John Young Homestead Stabilization

Image with a man standing on top of stones

In the 1790s, John Young built a two-story house on the Big Island of Hawaii. He had been given his home site by King Kamehameha the Great, for whom he served as a “War Advisor.” The house was constructed of stones laid in earthen mortar and covered in lime plaster. Years of extreme weather conditions led to the deterioration of the homestead’s original masonry and compromised its stability.

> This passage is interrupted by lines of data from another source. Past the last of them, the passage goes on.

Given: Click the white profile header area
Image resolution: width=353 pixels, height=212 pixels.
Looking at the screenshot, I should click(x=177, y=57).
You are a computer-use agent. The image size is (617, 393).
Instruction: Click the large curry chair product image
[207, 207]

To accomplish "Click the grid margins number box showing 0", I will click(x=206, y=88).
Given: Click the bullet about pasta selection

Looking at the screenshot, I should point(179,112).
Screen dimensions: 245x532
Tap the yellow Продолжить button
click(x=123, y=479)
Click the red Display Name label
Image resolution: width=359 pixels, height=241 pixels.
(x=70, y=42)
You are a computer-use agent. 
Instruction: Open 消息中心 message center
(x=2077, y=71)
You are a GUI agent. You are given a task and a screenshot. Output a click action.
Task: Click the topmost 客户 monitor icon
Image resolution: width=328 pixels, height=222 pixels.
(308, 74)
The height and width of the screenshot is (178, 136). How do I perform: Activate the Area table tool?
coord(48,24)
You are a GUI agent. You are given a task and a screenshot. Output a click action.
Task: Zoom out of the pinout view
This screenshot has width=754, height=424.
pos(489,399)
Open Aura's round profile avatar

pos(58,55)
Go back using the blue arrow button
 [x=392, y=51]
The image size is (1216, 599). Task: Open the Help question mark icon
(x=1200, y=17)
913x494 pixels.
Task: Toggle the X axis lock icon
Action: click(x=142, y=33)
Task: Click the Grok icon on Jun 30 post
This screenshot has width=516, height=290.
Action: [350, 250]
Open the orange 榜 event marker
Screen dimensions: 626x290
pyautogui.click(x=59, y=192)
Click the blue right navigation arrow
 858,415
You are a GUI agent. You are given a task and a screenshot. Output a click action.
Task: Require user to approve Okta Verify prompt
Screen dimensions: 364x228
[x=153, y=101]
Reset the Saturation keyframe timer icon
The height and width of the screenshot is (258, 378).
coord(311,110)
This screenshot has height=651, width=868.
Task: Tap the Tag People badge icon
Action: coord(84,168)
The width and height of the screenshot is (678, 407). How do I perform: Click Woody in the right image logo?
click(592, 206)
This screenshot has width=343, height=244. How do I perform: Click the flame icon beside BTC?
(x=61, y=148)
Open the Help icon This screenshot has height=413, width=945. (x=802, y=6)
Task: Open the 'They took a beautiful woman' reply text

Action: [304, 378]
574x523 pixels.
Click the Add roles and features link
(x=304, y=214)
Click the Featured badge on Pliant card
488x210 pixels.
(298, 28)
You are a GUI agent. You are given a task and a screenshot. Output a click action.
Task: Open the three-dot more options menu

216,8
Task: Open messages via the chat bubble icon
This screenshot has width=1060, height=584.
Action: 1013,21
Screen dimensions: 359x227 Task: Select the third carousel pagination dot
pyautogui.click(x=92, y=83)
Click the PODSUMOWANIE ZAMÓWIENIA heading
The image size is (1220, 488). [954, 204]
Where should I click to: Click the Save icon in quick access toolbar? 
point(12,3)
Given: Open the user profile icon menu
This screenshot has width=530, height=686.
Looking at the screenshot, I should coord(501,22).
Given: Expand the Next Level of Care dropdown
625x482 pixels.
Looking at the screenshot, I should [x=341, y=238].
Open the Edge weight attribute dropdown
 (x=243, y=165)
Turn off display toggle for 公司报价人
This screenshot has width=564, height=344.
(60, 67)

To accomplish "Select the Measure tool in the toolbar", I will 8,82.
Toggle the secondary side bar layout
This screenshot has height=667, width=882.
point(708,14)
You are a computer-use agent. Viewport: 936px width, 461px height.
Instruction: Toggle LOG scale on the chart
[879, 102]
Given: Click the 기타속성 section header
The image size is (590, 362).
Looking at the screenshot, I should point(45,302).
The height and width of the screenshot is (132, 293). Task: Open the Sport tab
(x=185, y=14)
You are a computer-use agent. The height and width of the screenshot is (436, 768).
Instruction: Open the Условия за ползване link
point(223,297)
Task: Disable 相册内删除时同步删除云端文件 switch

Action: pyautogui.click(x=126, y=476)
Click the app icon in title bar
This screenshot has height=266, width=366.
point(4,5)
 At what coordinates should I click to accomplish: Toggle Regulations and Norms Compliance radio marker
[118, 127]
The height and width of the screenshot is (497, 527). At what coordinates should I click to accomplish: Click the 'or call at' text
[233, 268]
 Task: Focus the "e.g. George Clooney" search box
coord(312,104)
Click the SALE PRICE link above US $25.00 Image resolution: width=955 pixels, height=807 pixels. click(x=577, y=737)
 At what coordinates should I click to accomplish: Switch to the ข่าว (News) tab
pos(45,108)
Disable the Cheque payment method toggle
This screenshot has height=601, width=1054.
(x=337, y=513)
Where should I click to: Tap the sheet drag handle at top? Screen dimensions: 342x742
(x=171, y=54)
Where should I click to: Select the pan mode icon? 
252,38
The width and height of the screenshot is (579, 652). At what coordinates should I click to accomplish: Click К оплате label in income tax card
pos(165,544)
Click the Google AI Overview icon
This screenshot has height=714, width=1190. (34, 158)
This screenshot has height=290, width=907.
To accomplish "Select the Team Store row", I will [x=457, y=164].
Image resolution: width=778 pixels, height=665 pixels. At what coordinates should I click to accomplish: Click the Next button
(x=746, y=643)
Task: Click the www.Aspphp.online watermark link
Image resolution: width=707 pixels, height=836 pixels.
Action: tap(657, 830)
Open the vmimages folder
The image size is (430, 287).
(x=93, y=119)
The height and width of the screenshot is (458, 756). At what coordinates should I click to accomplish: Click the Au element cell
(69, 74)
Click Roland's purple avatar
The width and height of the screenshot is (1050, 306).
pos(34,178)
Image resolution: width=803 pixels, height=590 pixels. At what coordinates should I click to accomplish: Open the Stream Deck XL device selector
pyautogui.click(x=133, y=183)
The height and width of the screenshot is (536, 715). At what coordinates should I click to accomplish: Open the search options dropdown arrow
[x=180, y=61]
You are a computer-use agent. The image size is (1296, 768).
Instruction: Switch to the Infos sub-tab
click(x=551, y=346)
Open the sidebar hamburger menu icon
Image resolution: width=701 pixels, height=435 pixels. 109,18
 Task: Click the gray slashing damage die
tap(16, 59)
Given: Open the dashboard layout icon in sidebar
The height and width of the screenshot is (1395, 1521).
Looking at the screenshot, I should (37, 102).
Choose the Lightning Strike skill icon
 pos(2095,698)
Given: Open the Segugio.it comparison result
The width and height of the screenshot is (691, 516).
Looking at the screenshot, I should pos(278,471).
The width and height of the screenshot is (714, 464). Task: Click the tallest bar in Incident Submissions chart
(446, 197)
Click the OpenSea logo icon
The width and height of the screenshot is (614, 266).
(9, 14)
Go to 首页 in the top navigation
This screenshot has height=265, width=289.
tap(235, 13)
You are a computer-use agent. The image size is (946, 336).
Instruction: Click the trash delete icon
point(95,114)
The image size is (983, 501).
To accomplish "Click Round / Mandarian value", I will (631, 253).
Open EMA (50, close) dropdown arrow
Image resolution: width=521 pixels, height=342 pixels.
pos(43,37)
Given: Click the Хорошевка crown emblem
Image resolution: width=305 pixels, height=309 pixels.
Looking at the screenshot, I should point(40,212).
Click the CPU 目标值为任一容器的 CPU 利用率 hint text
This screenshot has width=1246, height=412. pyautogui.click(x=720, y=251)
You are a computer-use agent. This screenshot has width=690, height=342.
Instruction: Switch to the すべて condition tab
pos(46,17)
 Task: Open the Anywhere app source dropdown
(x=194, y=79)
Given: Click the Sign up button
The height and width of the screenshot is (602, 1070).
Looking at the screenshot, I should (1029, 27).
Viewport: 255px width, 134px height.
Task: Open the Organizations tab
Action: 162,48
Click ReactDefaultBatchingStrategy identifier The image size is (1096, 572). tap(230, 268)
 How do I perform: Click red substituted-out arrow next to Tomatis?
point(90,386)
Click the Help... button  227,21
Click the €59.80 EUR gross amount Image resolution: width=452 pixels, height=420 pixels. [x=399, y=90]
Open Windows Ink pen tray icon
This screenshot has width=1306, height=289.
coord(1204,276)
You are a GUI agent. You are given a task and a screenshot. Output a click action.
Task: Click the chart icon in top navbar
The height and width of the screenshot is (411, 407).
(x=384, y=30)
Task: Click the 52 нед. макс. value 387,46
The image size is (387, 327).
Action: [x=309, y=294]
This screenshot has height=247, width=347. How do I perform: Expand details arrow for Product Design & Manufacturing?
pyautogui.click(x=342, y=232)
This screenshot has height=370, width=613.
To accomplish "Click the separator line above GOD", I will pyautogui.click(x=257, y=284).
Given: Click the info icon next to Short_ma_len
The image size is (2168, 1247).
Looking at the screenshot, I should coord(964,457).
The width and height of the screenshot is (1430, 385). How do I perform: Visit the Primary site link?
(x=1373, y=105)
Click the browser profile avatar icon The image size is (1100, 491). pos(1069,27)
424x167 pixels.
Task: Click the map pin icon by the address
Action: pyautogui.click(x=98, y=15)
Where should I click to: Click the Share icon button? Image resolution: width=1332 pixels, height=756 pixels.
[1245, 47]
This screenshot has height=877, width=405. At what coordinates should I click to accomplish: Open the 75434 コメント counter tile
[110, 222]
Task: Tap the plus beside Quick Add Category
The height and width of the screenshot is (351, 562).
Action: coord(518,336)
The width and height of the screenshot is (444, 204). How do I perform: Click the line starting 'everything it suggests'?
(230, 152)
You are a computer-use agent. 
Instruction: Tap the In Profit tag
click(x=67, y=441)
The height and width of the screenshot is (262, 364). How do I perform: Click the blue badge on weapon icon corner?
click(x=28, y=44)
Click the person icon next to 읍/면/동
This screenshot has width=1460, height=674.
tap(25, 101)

In 2004, ARG was retained by the National Park Service to design protective schemes for John Young’s
residence. The scheme that was selected involved a partial reburial of the building’s walls. Conservation
treatments included cleaning debris from the walls, stabilizing masonry with new earthen mortar,
injecting cracked plaster fragments with new lime grouting and mortar, and re-installing protection
systems including stone wall capping, stone berms around the walls, and plaster protection panels at
the South and East walls.

ARG’s sister company, ARG/CS, was charged with carrying out the reburial scheme and conservation
treatments. In 2009, traditional Hawaiian masons from Pu’ukohola Heiau National Historic Site assisted
ARG/CS in the construction of dry-laid stone berms. This conservation campaign helped to further
stabilize the remains of the structure and will fortify it against the elements in the future.